- _Qué se pide_: Repite, por favor, el fragmento del texto sobre la bibliomanía comprendido entre "Hay un lado" y "es como caminar.", ambos incluidos, sin alterar una sola palabra.

- _Documento de origen_:
Hay un lado oscuro en la bibliomanía que conecta con una libido en frustración permanente, reflejos condicionados, instintos subversivos, inseguridades congénitas. Los lectores empedernidos no deben de andar muy bien de la cholla. Saben que su manía no les vuelve bienquistos y que se sitúan en lo políticamente incorrecto. En estos tiempos de cáscara amarga, de preocupación por lo que es apariencia accidental o look, ellos viven hacia dentro y van deshabillés. No tienen pintas de triunfadores, lo que desdice aquel slogan que se puso de moda cuando Fraga era ministro de Información: Un libro ayuda a triunfar. Ahora quizá sólo sirva para caer, pero da igual.
Sin embargo, es un anodino contra el dolor, acalla la perplejidad, mientras los ojos se cansan. Leer es como caminar.
Los gestos son melancólicos. Sufren algunos de incontinencia urinaria y de complejos de Edipo. Pero estas dolamas vienen a ser cosa de poco monto que no habrá que tomar demasiado en cuenta. Además, la lectura es la mejor terapéutica para alcanzar la senectud. El hombre muere cuando se extingue su curiosidad.
El dueño de la decimoquinta caseta de esta cuesta de la sabiduría, la más ilustrada de todo Madrid, los sabe administrar bien, conoce a todos y todos le conocen a él. Su porte puede ser el de un ministro de la Oprobiosa o la del empleado municipal de lo que antes se llamaban Pompas Fúnebres y ahora rebautizaron con un helenismo: crematorio, porque parece el fidecomiso de la funeraria de una cultura que se va para no volver. Al menos esto es lo que dicen los partidarios de MacLuhan (Hermida y cía y algún que otro Jeremías de los que parten ahora el bacalao de lo políticamente correcto)que no leyeron un libro en su puta vida. Lo van a tener terne, porque la galaxia Gutenberg les rebasa y es mucho lo que habrá que enterrar por ese cabo en este país. Riudavets es un hombre de peso, como su mercadería, aunque él convicto, confeso y mártir de lo light, pues dice: yo vendo libros, no los leo, todo lo más les ojeo, que es una bonita forma de no mear nunca fuera del tiesto; así nunca te pasas.

- _Datos de origen_:

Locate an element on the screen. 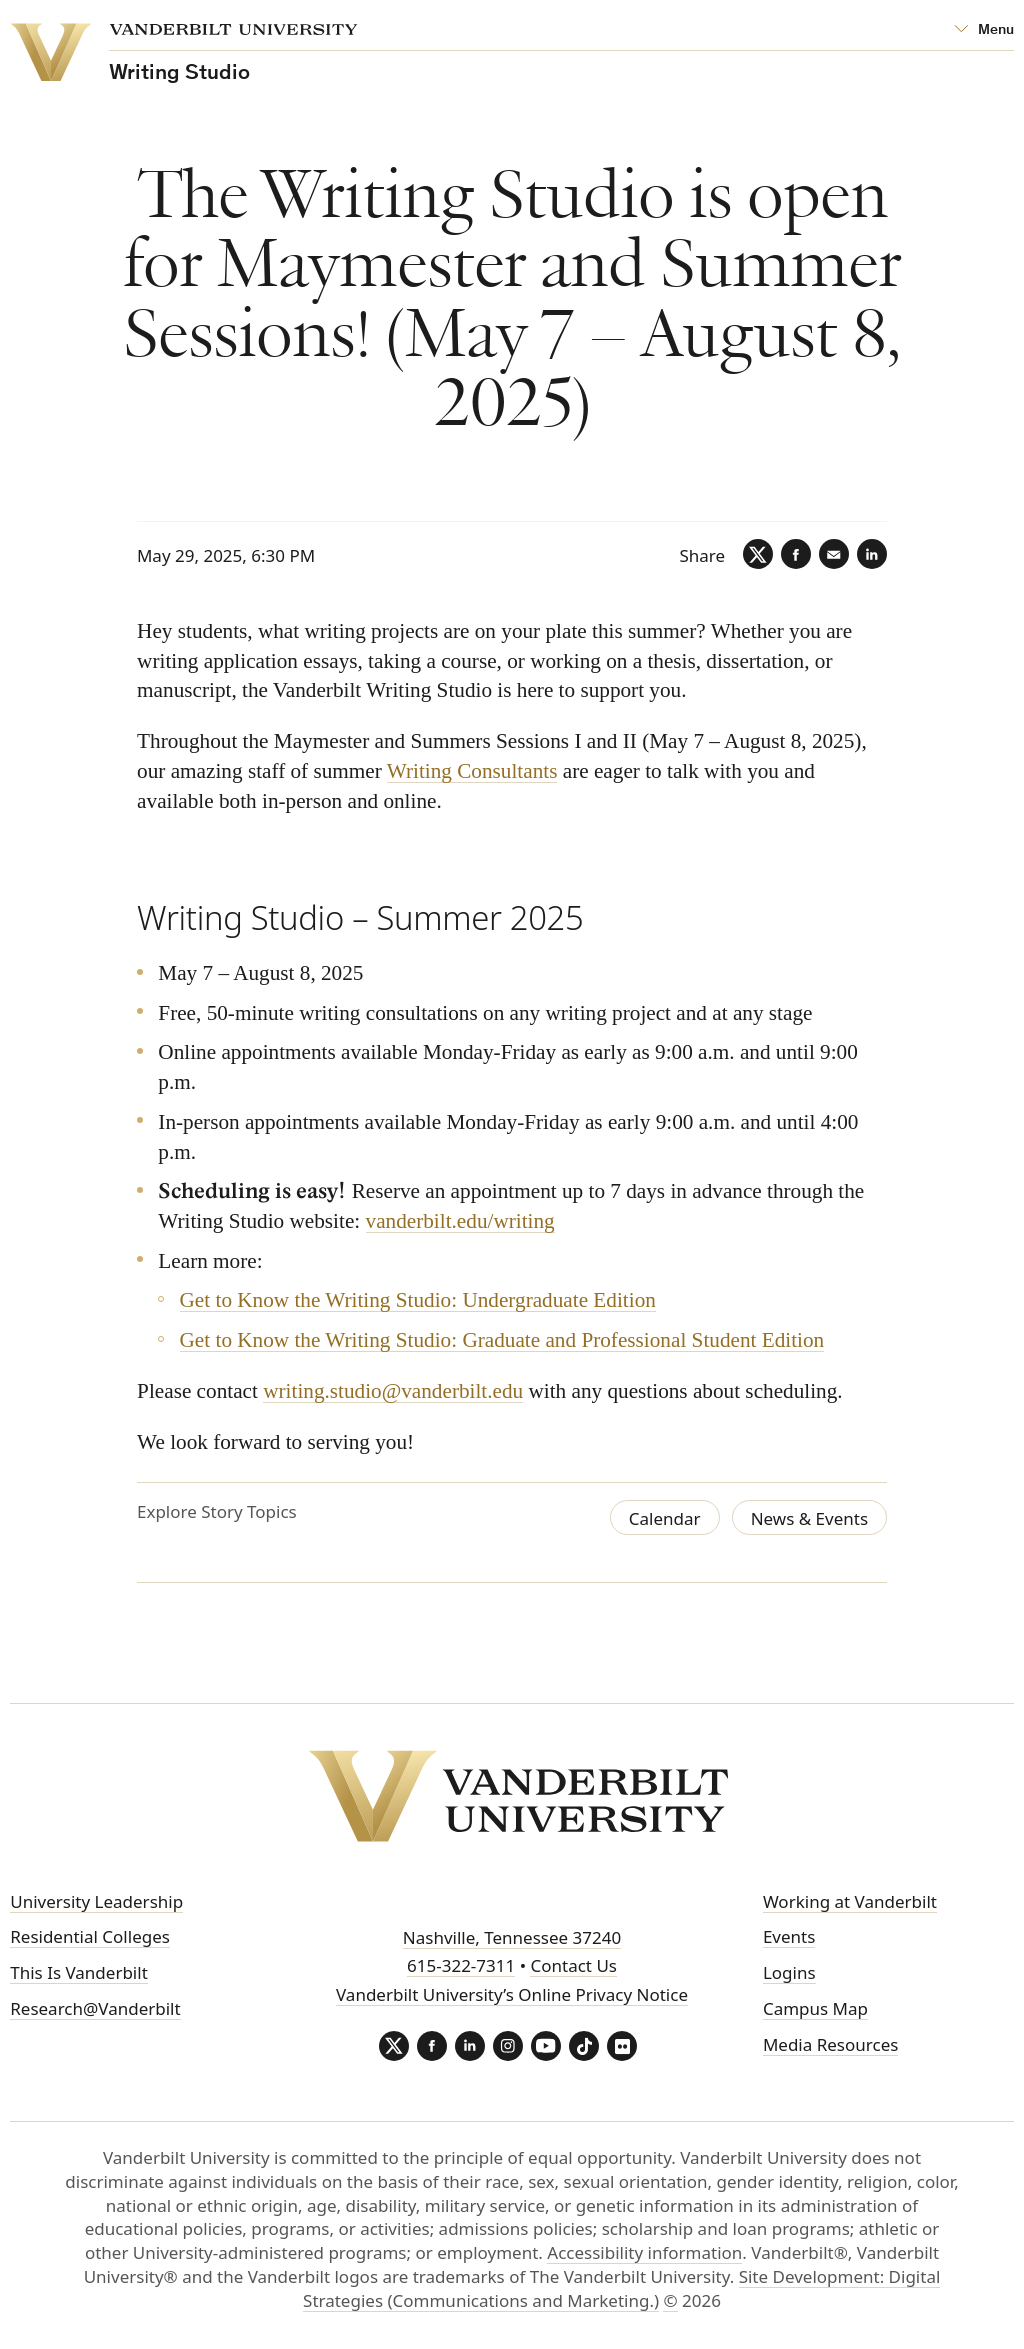  Media Resources is located at coordinates (830, 2044).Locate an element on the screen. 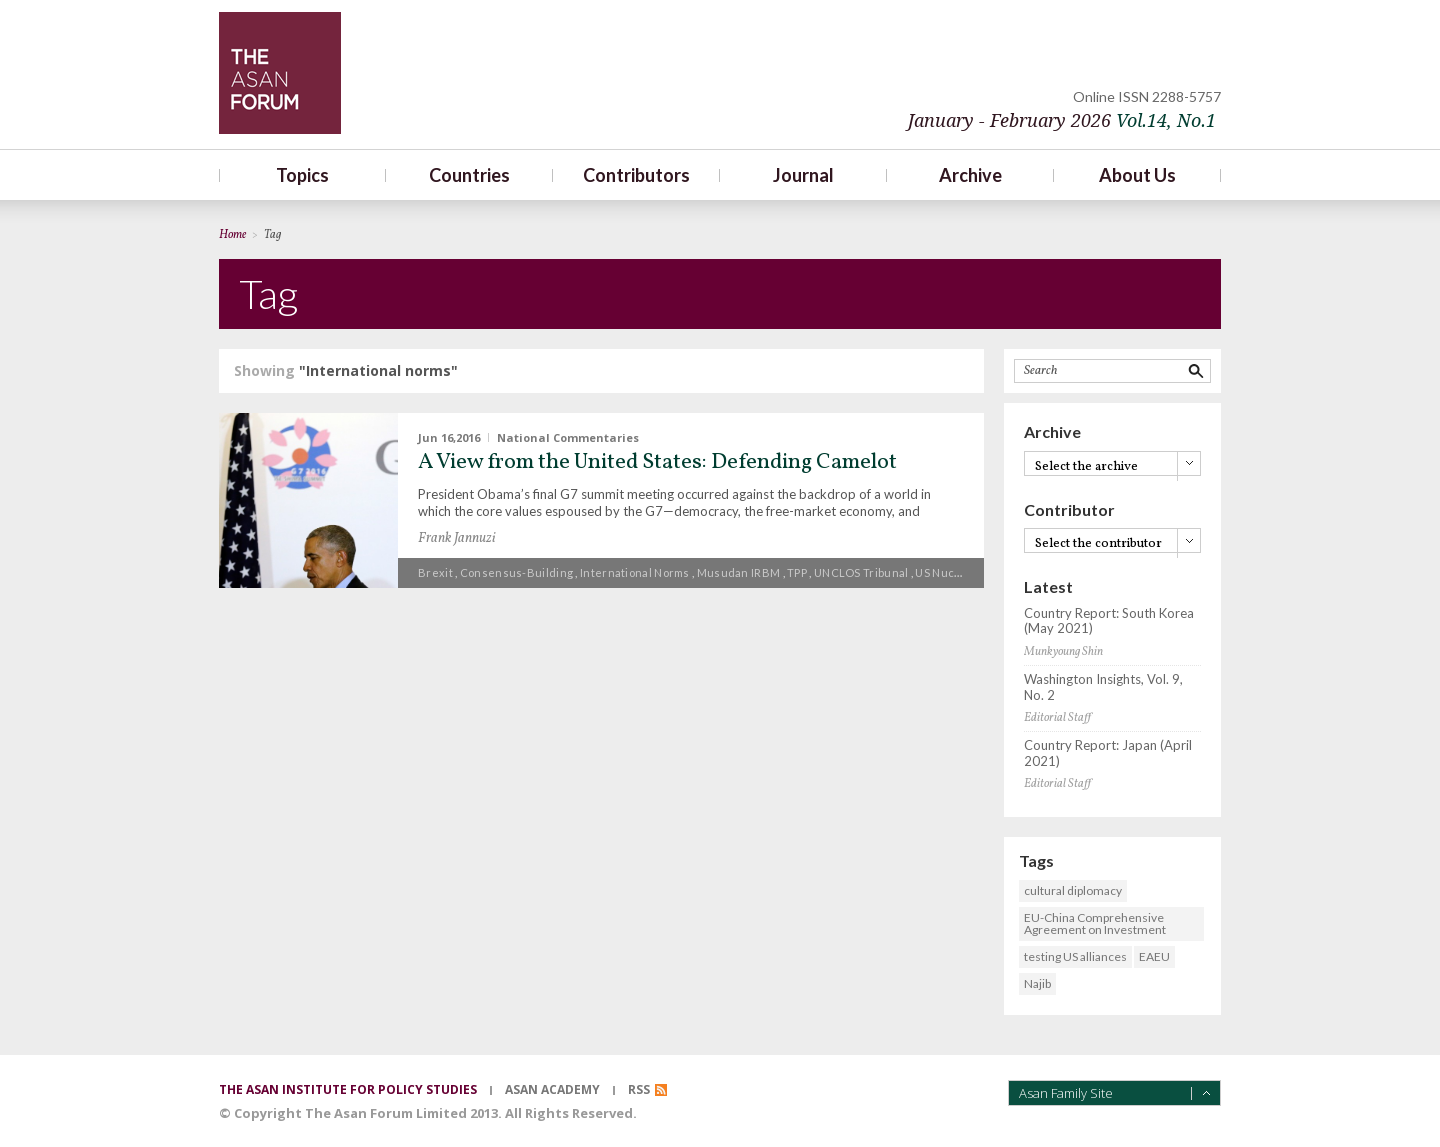 Image resolution: width=1440 pixels, height=1147 pixels. Country Report: Japan (April 2021) is located at coordinates (1108, 753).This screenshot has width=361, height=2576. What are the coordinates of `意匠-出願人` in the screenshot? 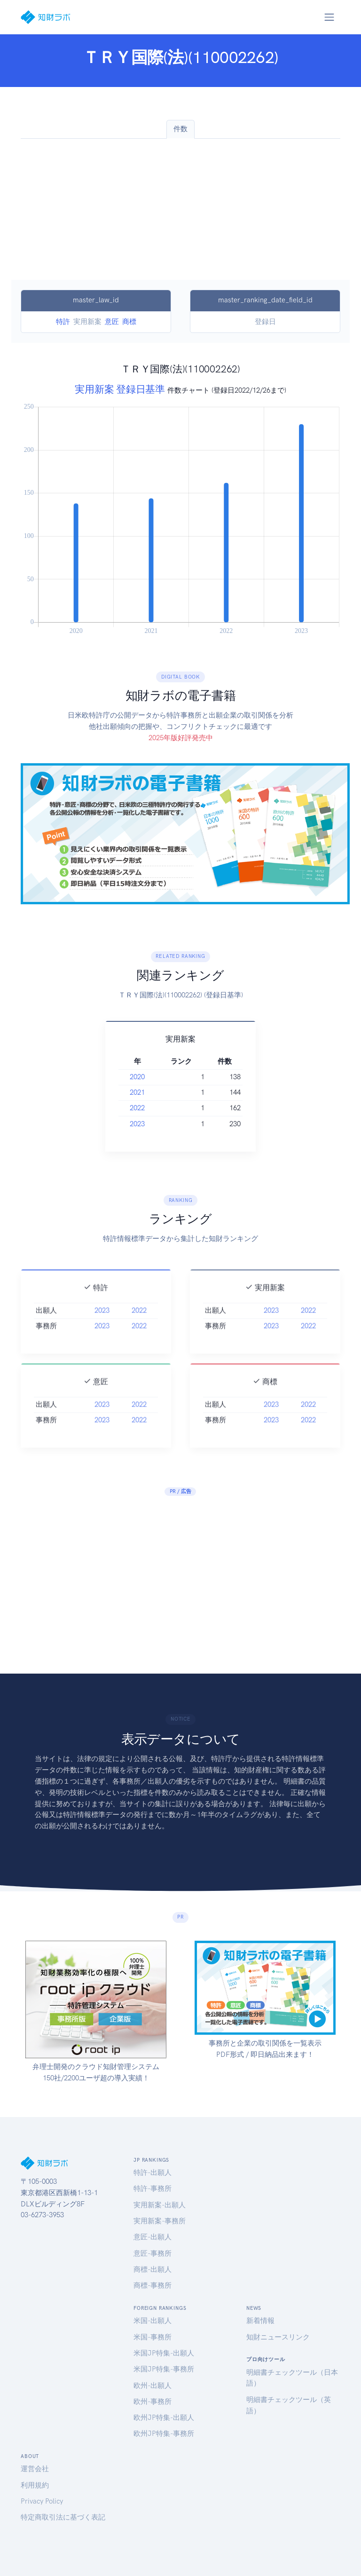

- _La respuesta_:
Hay un lado oscuro en la bibliomanía que conecta con una libido en frustración permanente, reflejos condicionados, instintos subversivos, inseguridades congénitas. Los lectores empedernidos no deben de andar muy bien de la cholla. Saben que su manía no les vuelve bienquistos y que se sitúan en lo políticamente incorrecto. En estos tiempos de cáscara amarga, de preocupación por lo que es apariencia accidental o look, ellos viven hacia dentro y van deshabillés. No tienen pintas de triunfadores, lo que desdice aquel slogan que se puso de moda cuando Fraga era ministro de Información: Un libro ayuda a triunfar. Ahora quizá sólo sirva para caer, pero da igual.
Sin embargo, es un anodino contra el dolor, acalla la perplejidad, mientras los ojos se cansan. Leer es como caminar.